→ **Records shown**:
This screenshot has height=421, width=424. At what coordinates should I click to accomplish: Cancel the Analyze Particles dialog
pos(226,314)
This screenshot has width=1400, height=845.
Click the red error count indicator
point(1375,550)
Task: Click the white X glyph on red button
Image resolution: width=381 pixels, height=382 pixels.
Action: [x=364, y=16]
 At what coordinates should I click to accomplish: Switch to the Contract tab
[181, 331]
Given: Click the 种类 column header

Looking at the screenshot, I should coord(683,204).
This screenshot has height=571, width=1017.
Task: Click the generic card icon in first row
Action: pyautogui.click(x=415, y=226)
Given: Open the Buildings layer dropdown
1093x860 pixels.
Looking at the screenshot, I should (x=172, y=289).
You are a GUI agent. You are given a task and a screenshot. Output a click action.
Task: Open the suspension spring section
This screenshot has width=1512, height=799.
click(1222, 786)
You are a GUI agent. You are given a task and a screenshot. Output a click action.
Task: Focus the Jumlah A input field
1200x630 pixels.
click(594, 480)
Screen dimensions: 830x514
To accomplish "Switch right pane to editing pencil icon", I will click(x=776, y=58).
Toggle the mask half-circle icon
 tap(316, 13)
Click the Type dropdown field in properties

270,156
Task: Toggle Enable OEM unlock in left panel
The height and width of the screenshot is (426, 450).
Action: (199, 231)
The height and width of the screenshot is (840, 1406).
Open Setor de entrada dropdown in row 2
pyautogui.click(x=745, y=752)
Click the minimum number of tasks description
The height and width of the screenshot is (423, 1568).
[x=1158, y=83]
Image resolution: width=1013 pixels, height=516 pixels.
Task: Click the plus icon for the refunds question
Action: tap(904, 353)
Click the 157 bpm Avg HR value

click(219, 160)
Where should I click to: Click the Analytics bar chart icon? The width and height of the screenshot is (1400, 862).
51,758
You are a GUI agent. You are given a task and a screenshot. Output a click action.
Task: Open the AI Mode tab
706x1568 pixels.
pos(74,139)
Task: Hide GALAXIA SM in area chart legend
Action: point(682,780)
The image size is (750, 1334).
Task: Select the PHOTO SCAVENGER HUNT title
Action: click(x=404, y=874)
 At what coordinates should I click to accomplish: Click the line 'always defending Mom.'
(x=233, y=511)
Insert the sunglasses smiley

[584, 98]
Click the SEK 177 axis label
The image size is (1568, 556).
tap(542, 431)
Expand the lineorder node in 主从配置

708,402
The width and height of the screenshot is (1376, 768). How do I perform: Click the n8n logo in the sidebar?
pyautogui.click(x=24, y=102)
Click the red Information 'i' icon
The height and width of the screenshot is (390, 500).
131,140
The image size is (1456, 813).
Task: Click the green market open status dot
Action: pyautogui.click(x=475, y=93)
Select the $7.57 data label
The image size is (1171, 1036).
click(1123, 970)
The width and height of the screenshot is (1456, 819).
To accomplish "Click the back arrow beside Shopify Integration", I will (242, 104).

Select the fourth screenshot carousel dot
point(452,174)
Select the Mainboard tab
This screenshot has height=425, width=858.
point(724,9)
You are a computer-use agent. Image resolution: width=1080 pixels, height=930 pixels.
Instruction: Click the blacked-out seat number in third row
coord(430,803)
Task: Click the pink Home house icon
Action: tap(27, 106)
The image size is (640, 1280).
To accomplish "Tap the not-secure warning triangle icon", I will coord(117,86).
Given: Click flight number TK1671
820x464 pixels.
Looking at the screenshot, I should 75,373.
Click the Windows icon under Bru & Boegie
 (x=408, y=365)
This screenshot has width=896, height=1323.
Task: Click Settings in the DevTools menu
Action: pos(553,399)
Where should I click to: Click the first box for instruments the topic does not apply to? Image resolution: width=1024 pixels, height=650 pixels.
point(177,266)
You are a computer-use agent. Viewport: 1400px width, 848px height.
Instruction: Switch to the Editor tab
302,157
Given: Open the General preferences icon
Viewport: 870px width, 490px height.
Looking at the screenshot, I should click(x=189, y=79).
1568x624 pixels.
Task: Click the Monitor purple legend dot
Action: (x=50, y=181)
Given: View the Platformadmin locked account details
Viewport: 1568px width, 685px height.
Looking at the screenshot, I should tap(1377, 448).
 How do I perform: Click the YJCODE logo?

→ **What you have to do**: Each line in the listing above that includes the word "computer" needs to be copied out.

→ **Solution to this task**:
You are a computer-use agent. Image resolution: width=1080 pixels, height=930 pixels.
You are a computer-use agent. Viewport: 1400px width, 848px height.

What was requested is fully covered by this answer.